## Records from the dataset
— Begin —

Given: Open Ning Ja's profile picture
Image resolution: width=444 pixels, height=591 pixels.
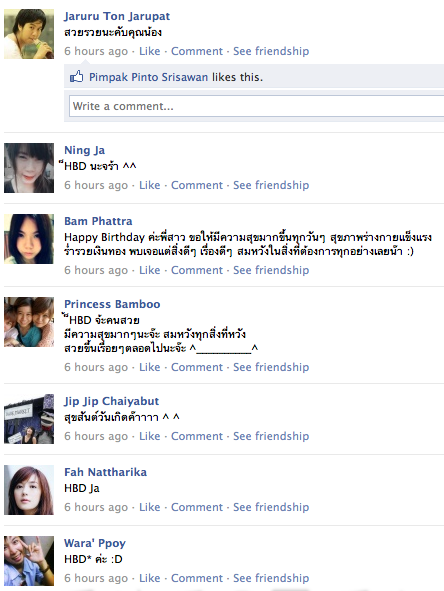Looking at the screenshot, I should point(29,168).
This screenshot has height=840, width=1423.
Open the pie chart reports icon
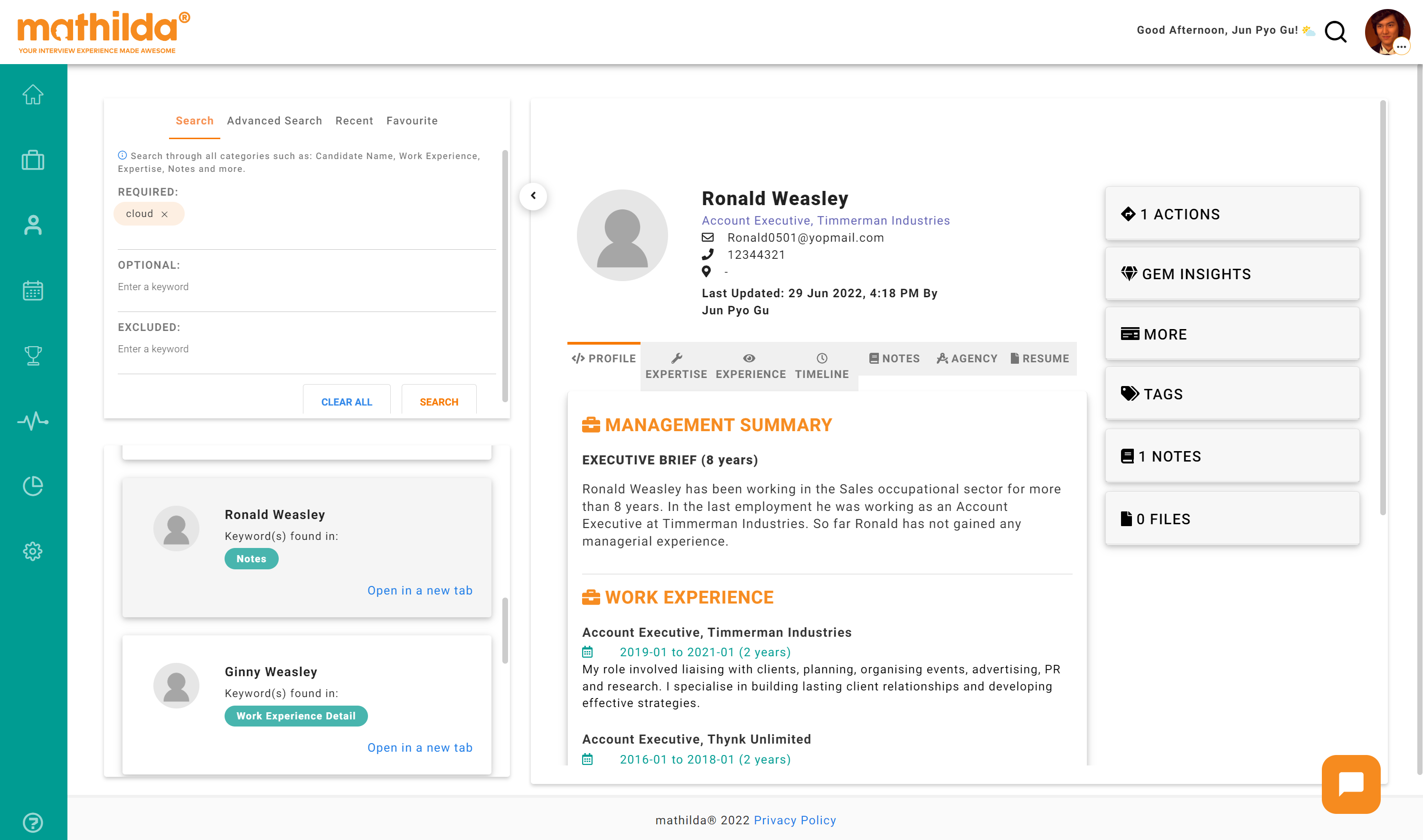pos(33,486)
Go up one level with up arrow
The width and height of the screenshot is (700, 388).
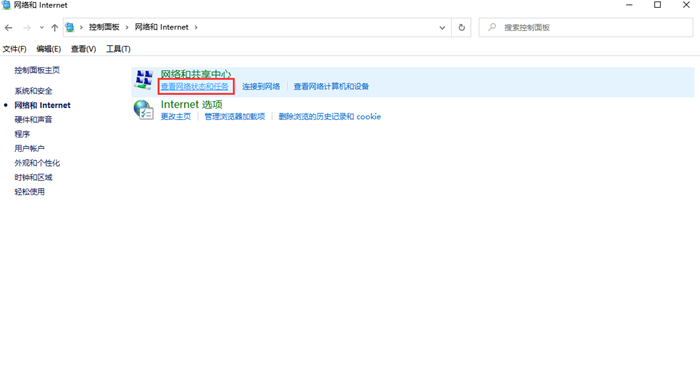(x=54, y=28)
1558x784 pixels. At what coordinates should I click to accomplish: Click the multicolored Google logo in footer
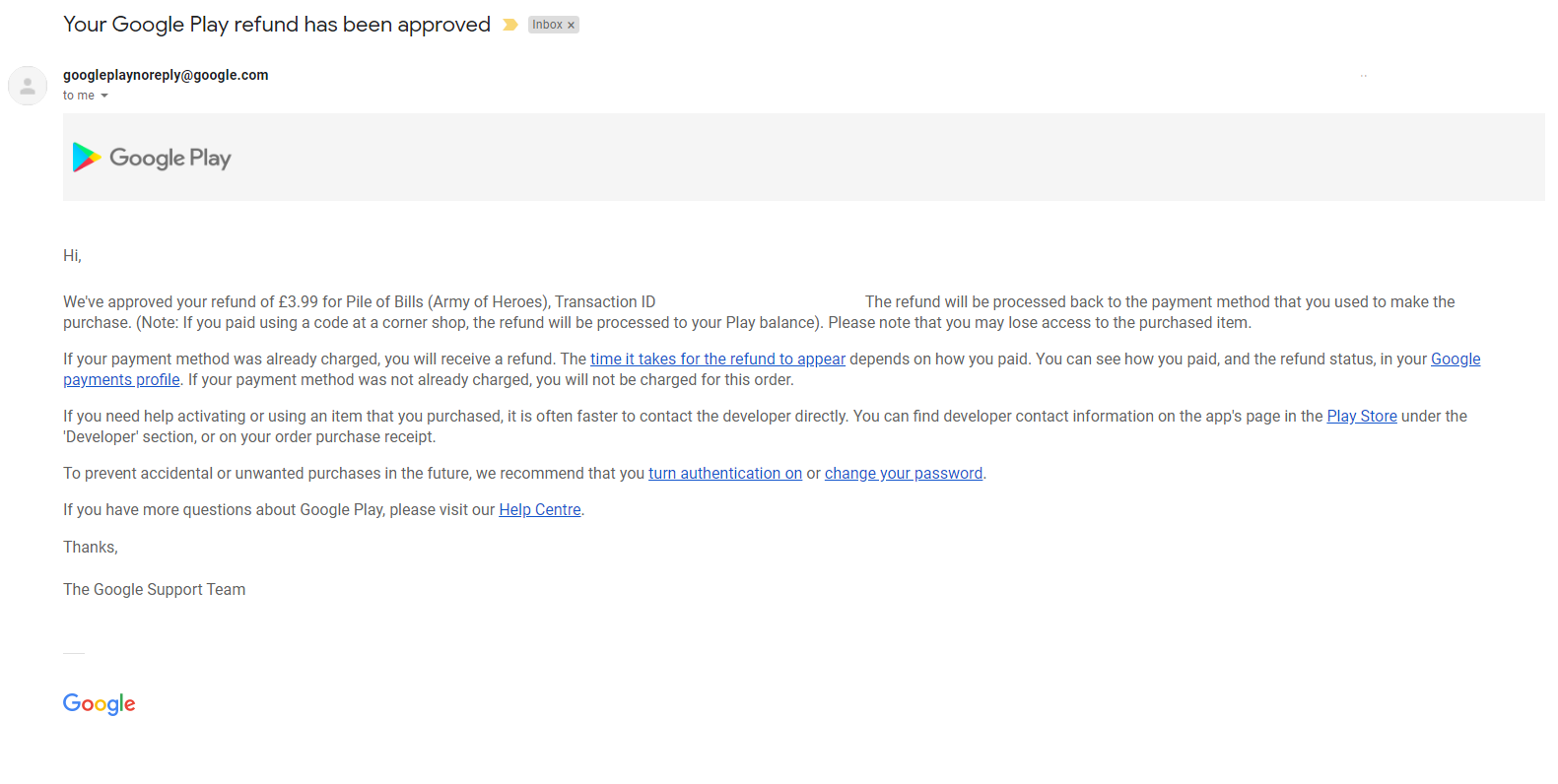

— End —

## TASK DIRECTIONS
Please render every line of the material above as a JSON list of strings, one string per line, with blank lines omitted. Leave the pictures out of your answer.

## PROBLEM SOLUTION
[
  "Given: Open Ning Ja's profile picture",
  "Image resolution: width=444 pixels, height=591 pixels.",
  "Looking at the screenshot, I should point(29,168).",
  "This screenshot has height=840, width=1423.",
  "Open the pie chart reports icon",
  "pos(33,486)",
  "Go up one level with up arrow",
  "The width and height of the screenshot is (700, 388).",
  "(x=54, y=28)",
  "1558x784 pixels. At what coordinates should I click to accomplish: Click the multicolored Google logo in footer"
]